* **THINGS TO DO**:
[1] In the film review, which actor plays Lady Proxima?
[2] Rewrite the part of the film review that opens with the words containing "The performances, starting" and closes with "a movie ticket.", putting "rapport" where "chemistry" stands.
[3] Extend the review of "Solo: A Star Wars Story" beyond its final sentence.

— Begin PASSAGE SHOWN —

Donald Glover in "Solo: A Star Wars Story" (262854)

“Solo: A Star Wars Story,” directed by Ron Howard after directors Phil Lord and Christopher Miller departed several months into the shooting, is a Ron Howard film, except with African-American characters, courtesy of the original Lucasfilm, which chose to be inclusive long before the entire galaxy knew the terms “hashtag” and “diversity”—So thank you, Mr. George Lucas.

Because Howard is one of the best film directors in the world, despite his horrible track record in the diversity department (Yes, I said it, and more to the point, I mean it.), “Solo: A Star Wars Story” is made for the geeks, and I mean that as a compliment. It would pass the Comic-Con smell test with flying colors. Cinematographer Bradford Young, an African-American man whose reputation continues to soar, visually delivers moments that snatch your breath away amid the topnotch VFX.

The performances, starting with Alden Ehrenreich as the young Han Solo and Donald Glover as crafty, quirky-sexy Lando Calrissian, bring a chemistry that absolutely works circa 2018 and beyond.

What makes “Solo: A Star Wars Story” different from Lucas’ “Star Wars” stories is that it’s the first without a single use of the “Force,” and without Anakin Skywalker and his family. There is great respect paid to the franchise’s legacy, and that makes for an entertaining film and worth the price of a movie ticket.

It’s been 45 years since Harrison Ford’s Han Solo, but the spirit of the character remains perfectly intact.

“Solo: A Star Wars Story” begins with young Han stealing and living inside a thieves’ den located on one of the nastiest planets in the galaxy, Corellia. To keep his reputation sharp and to live, to steal, another day, Solo has just stolen a speeder and a tiny vial of coaxium, a valuable mineral used as starship fuel. Thief that he is, Solo has no plans of offering it as tribute to the local boss, a monster by the name of Lady Proxima (Linda Hunt). Solo has a dream, and that dream is to become the best pilot—ever—and he’s driven by love, namely for a fellow, clever thief named Qi’ra (Emilia Clarke). Think Bonnie and Clyde but in space. He’s plotting to use the coaxium to bribe their way to freedom on an outbound ship. Drama happens everywhere, and major complications arise, and Solo manages to escape by abruptly enlisting with the Empire, leaving Qi’ra behind.

Flash forward three years and he’s a grunt recruit slogging it out in some inconsequential battle on a mudbound planet. He’s been waiting for a chance to go AWOL to rescue Qi’ra, and he finally gets his window when he runs across a roving band of smugglers: Jaded leader Beckett (Woody Harrelson), his hard-bitten wife Val (Thandie Newton) and pilot Rio Durant (Jon Favreau). Now also joined by friendly Wookiee Chewbacca (Joonas Suotamo), Solo manages to cajole, charm and lie his way into their uneasy graces.

— End PASSAGE SHOWN —
— Begin SOURCE DATA —

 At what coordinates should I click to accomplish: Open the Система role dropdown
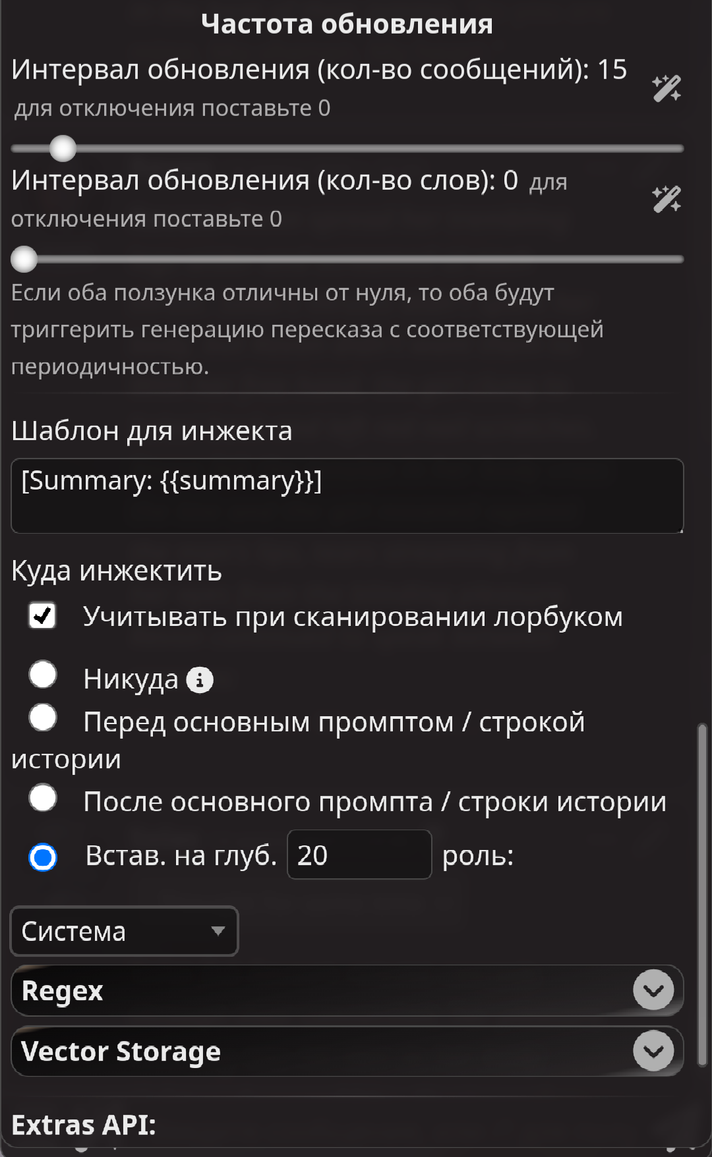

— End SOURCE DATA —

* **ANSWERS PROVIDED**:
[1] Linda Hunt

[2]
The performances, starting with Alden Ehrenreich as the young Han Solo and Donald Glover as crafty, quirky-sexy Lando Calrissian, bring a rapport that absolutely works circa 2018 and beyond.

What makes “Solo: A Star Wars Story” different from Lucas’ “Star Wars” stories is that it’s the first without a single use of the “Force,” and without Anakin Skywalker and his family. There is great respect paid to the franchise’s legacy, and that makes for an entertaining film and worth the price of a movie ticket.

[3]
Things have started to drag by this point, but Solo’s first job with his new crew finally shakes off the doldrums. Blasting off to a new planet, their target is a trainload of coaxium being transported through the mountains on a dramatically elevated rail. Shot on location in Italy’s snow-capped Dolomites, the band’s daring raid takes place in midair, yet somehow feels more grounded than most of the recent “Star Wars” set pieces. The contours of the battle are vivid and tangible. Thanks to a split-second decision by Solo, the gang’s booty is lost, which leaves them in debt to a fearsome playboy gangster named Dryden Vos (Paul Bettany).

On Vos’ floating space yacht, complete with dueling alien lounge singers, Solo is surprised to find Qi’ra. Through some mysterious, implicitly unsavory means, she’s wound up as one of Vos’ top “lieutenants” and offers some subtle help as Solo makes him an offer to erase the gang’s shortfall: They’ll travel to the mining planet of Kessel, steal a batch of coaxium in its volatile raw form and race the cargo to the planet Savareen to refine it before it blows them all to smithereens. (No points for guessing roughly how quickly he’ll have to make that run.) But first, the crew needs a ship.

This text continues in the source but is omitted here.